:: Given instruction ::
Report each line in the rows below that contains the string "Sort", copying those lines verbatim.

(Data drawn from a collection)
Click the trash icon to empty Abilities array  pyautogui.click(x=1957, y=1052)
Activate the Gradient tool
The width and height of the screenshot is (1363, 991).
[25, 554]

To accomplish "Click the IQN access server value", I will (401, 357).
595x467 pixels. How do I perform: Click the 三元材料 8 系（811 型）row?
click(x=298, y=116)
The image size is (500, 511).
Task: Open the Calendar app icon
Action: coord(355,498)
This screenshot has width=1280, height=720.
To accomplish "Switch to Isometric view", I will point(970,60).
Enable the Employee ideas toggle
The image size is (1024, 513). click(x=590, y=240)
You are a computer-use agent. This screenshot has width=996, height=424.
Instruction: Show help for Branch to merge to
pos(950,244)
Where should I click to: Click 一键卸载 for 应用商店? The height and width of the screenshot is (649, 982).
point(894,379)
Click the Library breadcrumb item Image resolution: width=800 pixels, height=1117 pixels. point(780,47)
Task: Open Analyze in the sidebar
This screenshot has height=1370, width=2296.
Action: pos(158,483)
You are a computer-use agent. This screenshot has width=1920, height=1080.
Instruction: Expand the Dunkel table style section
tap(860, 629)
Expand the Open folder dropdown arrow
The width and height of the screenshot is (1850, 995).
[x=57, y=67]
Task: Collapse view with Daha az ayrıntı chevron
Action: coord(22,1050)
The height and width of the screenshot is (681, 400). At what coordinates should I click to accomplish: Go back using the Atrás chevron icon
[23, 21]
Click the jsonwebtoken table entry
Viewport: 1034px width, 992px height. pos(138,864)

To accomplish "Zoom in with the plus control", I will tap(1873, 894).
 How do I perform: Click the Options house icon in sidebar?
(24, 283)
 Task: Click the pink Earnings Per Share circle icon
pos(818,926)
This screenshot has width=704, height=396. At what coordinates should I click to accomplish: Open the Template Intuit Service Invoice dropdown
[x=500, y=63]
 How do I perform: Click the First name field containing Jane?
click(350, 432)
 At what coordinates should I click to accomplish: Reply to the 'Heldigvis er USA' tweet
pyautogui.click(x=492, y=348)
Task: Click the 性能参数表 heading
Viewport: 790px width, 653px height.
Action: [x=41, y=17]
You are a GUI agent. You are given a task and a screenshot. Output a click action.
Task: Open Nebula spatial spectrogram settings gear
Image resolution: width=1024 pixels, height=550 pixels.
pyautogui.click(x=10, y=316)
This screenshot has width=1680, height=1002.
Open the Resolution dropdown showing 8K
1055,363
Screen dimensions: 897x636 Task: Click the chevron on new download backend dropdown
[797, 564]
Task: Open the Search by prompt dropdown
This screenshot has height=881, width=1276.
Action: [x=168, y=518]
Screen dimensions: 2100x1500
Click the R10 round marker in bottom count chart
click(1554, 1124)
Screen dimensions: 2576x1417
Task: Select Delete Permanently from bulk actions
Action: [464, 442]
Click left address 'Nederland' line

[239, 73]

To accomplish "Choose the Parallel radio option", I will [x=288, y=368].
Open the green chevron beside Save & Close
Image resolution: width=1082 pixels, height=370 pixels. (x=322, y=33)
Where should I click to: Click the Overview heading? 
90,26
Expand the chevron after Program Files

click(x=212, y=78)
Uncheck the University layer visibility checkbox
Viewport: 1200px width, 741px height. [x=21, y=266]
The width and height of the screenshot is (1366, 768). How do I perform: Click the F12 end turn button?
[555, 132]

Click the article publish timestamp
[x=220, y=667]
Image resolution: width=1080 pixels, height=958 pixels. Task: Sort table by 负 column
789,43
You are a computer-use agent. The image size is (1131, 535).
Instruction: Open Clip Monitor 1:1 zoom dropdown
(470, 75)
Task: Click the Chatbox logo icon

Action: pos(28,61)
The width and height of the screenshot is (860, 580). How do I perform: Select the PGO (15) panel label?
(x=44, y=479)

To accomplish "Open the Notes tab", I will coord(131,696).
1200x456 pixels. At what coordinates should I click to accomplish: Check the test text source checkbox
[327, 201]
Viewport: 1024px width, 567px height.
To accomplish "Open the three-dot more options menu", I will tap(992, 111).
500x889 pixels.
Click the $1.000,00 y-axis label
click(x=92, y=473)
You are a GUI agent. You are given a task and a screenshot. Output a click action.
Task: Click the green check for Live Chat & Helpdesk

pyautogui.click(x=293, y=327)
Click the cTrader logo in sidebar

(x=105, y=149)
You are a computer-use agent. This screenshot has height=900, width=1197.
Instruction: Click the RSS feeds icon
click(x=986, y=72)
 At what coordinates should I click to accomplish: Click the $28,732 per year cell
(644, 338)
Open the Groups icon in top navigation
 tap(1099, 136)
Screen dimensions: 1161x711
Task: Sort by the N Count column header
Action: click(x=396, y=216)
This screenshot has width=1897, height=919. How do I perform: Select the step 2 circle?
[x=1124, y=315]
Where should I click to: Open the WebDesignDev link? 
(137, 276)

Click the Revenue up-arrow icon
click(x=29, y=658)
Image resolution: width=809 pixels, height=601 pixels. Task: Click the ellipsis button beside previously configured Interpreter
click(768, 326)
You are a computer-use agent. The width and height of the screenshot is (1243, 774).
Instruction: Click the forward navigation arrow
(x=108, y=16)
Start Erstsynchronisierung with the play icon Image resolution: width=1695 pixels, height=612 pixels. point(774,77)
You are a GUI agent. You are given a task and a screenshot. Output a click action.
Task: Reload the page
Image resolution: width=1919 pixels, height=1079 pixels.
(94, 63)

:: Response below ::
Image resolution: width=1080 pixels, height=958 pixels. Task: Sort table by 负 column
Task: Sort by the N Count column header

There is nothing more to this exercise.